Task instructions:
Those lines of the records that contain "agent" are to be located and copied.

Records supplied:

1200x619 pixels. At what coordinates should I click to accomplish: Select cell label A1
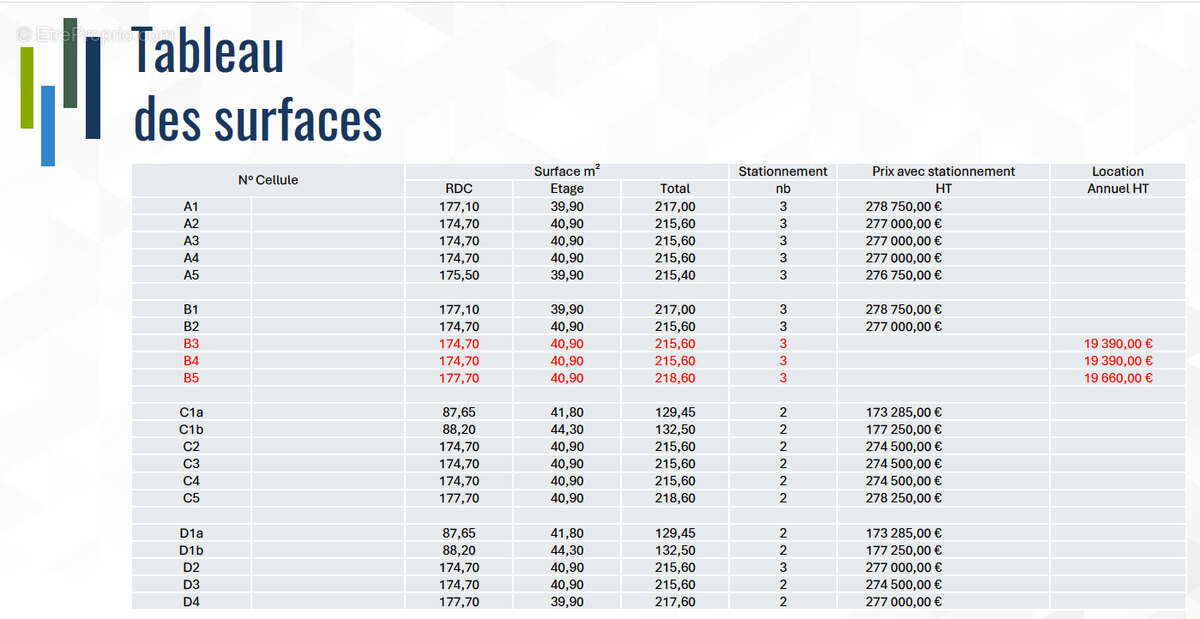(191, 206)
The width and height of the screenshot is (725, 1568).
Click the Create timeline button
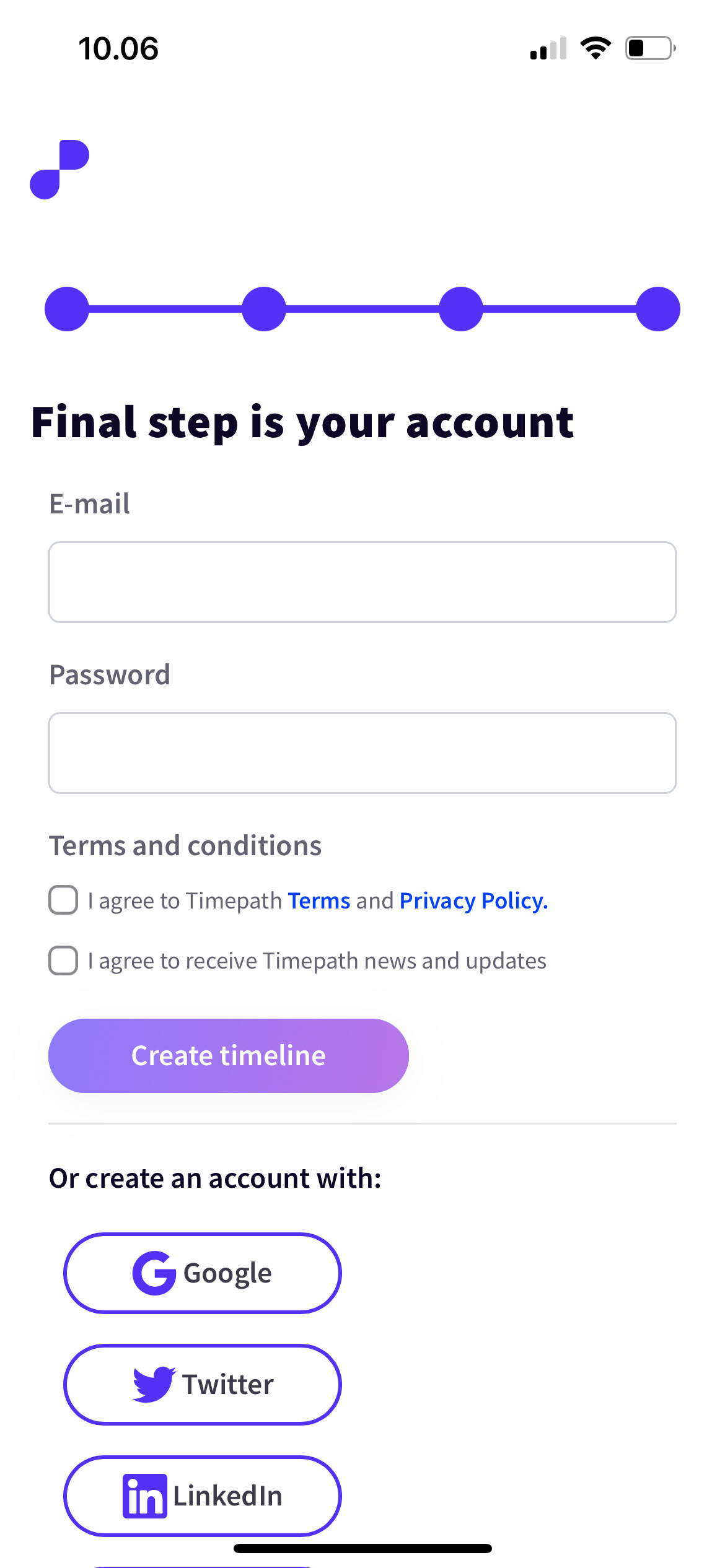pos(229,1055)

* * *

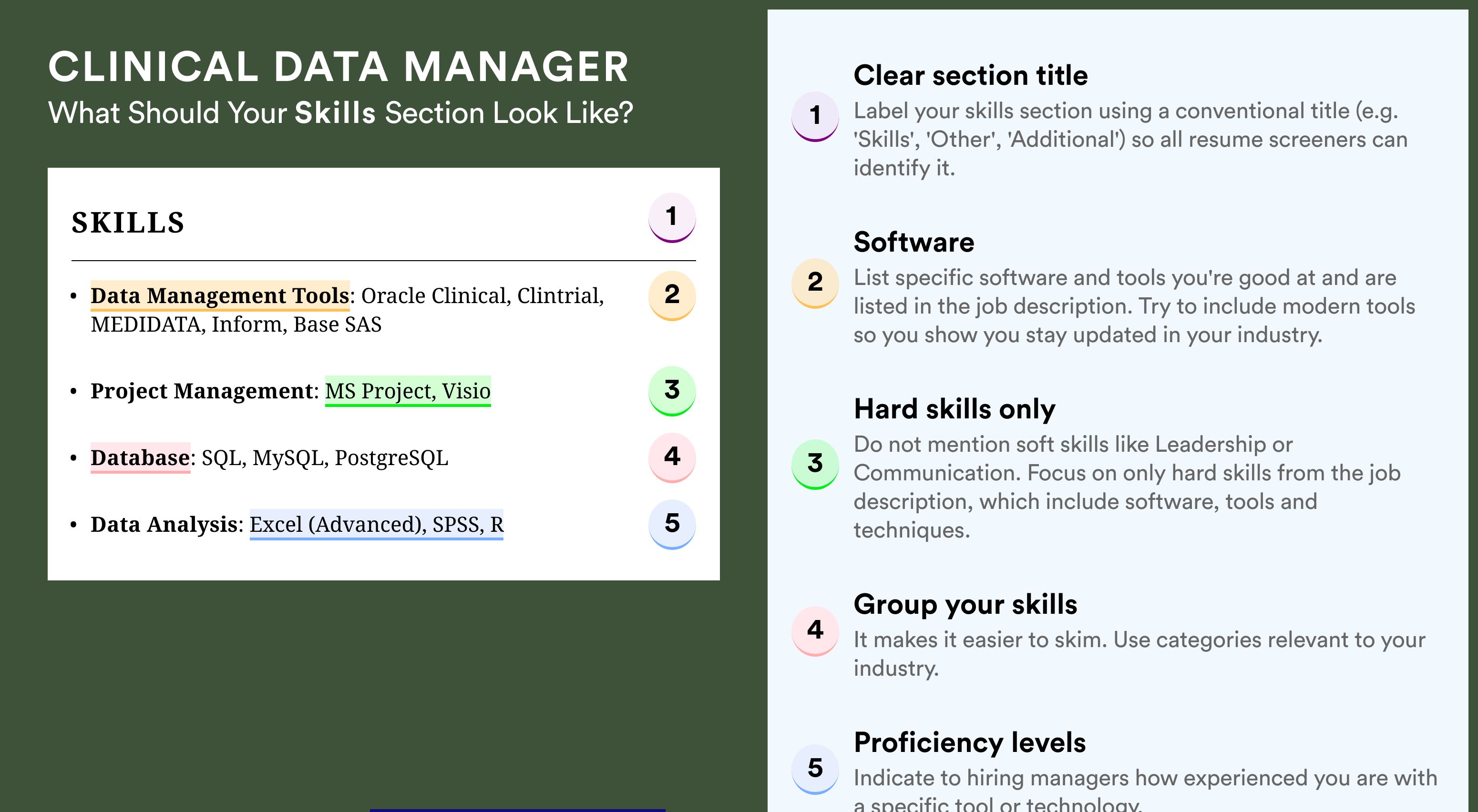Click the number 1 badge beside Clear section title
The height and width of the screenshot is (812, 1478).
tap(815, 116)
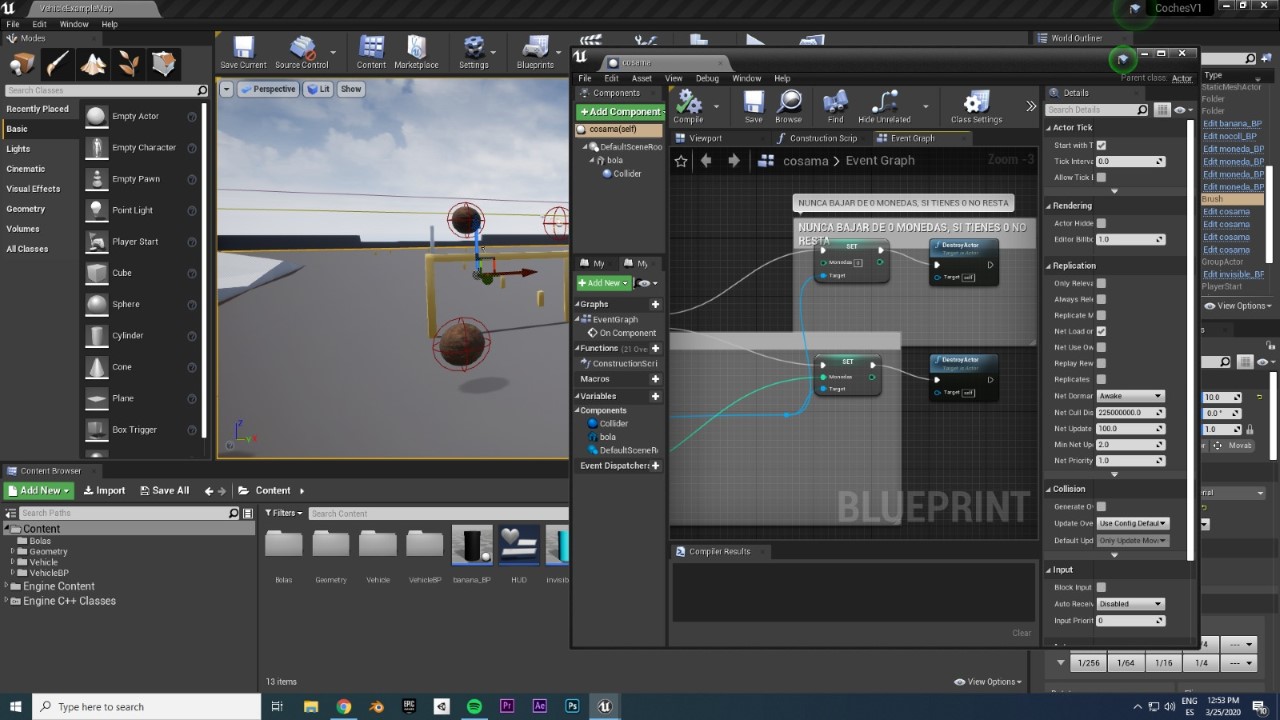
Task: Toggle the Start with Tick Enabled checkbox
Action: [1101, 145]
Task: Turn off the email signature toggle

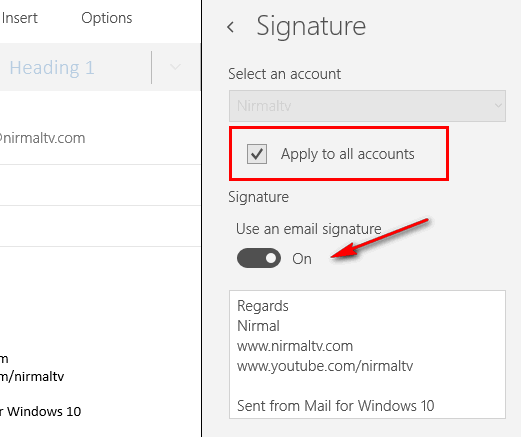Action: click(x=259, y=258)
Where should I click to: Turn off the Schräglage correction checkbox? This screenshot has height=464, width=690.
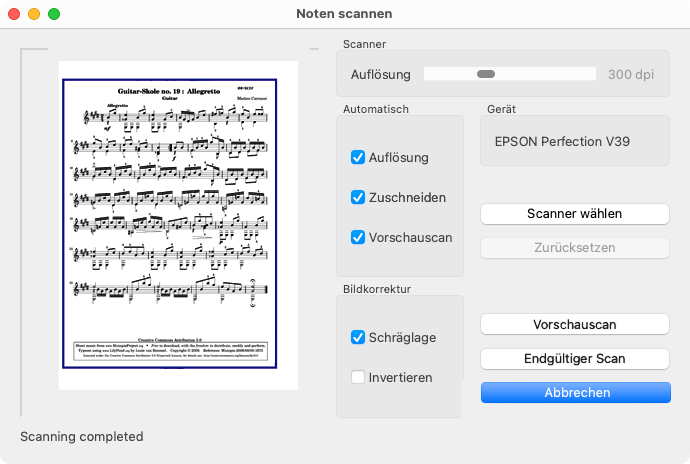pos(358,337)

--

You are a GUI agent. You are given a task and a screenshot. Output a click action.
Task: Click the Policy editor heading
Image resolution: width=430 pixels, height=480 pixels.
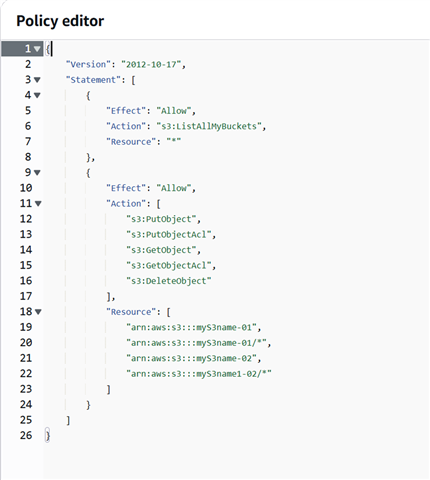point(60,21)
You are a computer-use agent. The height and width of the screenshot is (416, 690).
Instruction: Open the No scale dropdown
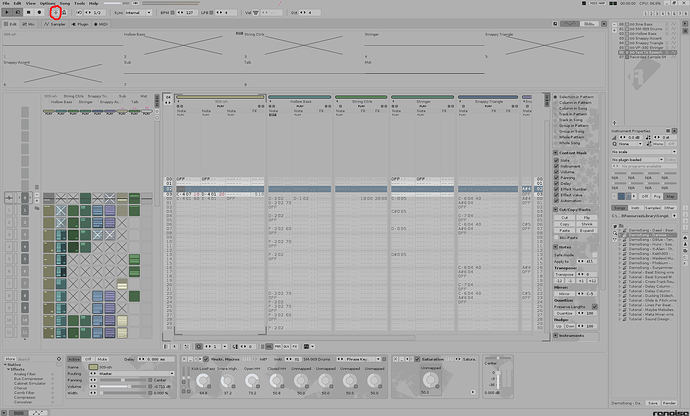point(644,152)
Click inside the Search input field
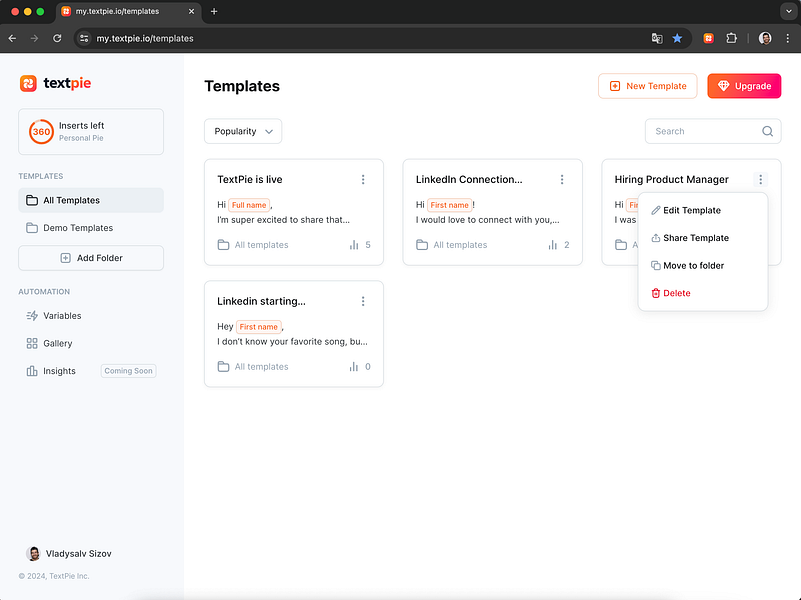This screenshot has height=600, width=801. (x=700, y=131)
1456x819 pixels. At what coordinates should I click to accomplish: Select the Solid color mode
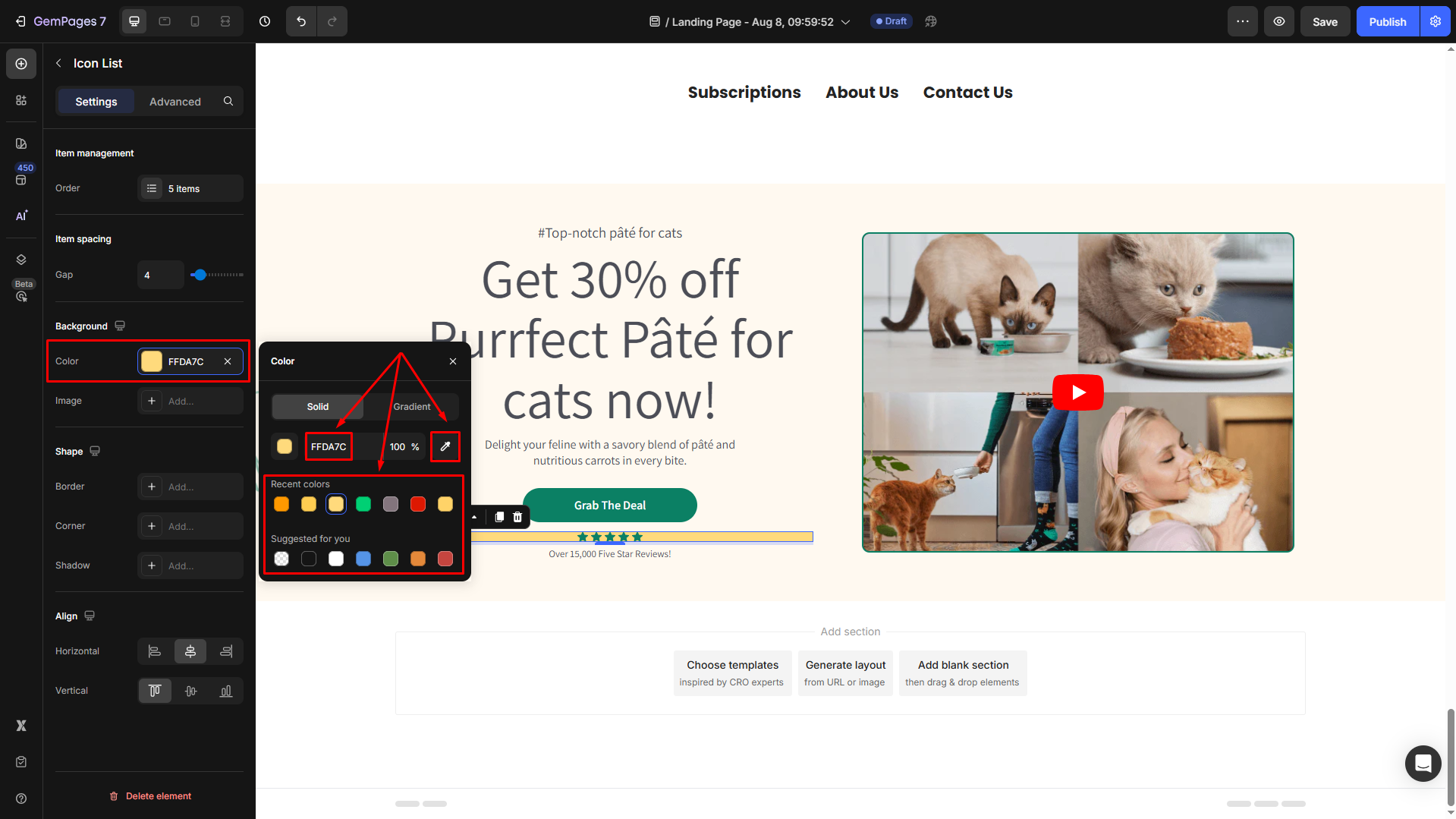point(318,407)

Result:
You are a GUI agent. You are given a task and a screenshot. Output a click action.
You are a computer-use agent. The height and width of the screenshot is (416, 690).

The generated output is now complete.